Earlier this week, I met my yogabuddy Karen for a long overdue coffee date. Karen and I trained, apprenticed and taught under Lana Ackerman during her sojourn in Lethbridge, and at that time, yoga was the biggest thing in our lives outside our family responsibilities. We lived and breathed, thought and talked yoga all the time, and the students and fellow teachers at the studio were our community.
In the years following our mentor's departure, we continued to teach and learn from others, and met to practice in my basement with a few other friends.
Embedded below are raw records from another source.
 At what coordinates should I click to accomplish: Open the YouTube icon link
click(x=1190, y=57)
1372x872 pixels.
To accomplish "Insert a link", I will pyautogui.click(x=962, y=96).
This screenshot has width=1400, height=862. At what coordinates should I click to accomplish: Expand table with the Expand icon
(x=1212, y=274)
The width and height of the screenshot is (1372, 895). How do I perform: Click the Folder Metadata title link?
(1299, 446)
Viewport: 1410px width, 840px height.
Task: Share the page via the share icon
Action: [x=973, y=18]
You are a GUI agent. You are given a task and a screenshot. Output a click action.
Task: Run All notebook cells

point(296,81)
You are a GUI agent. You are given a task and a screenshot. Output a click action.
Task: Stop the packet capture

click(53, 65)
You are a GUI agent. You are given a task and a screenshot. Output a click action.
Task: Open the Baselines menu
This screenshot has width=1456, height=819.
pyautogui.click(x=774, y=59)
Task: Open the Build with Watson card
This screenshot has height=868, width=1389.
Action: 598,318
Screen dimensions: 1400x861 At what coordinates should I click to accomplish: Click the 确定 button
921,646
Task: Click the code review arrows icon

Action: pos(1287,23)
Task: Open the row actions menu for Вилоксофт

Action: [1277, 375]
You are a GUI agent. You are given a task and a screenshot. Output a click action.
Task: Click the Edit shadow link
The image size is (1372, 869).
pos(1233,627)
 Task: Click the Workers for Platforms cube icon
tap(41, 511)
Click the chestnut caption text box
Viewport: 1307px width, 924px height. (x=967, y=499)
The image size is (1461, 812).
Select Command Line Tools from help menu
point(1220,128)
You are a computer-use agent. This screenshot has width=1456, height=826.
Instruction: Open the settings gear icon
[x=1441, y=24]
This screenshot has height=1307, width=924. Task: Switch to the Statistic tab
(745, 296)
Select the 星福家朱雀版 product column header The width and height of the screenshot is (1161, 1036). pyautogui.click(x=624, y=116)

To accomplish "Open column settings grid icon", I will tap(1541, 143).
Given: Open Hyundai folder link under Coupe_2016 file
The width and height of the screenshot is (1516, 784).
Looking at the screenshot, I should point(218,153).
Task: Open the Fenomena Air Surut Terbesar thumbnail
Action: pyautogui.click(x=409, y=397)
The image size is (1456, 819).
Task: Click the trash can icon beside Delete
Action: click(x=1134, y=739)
Eventually we found ourselves, at different times, back in school: Karen to study nursing, and myself to pursue graduate studies on the effects of yoga on women in midlife transition. Needless to say, we see quite a bit less of each other, aside from chatting in the hallway at our children's school. It's ironic and a little depressing for me to realize that for me, the study of yoga and for her, the study of health and caregiving, has led to less time to experience yoga, the long, juicy practices, the community of fellow practitioners, the excitement and stimulation of workshops.
I was encouraged, therefore, when I read this passage in Nischala Joy Devi's The Secret Power of yoga: under Svadhyaya, To study is to love, Joy Devi says:
adapting study as a spiritual exercise addresses our social responsibility as well as that of our intellect.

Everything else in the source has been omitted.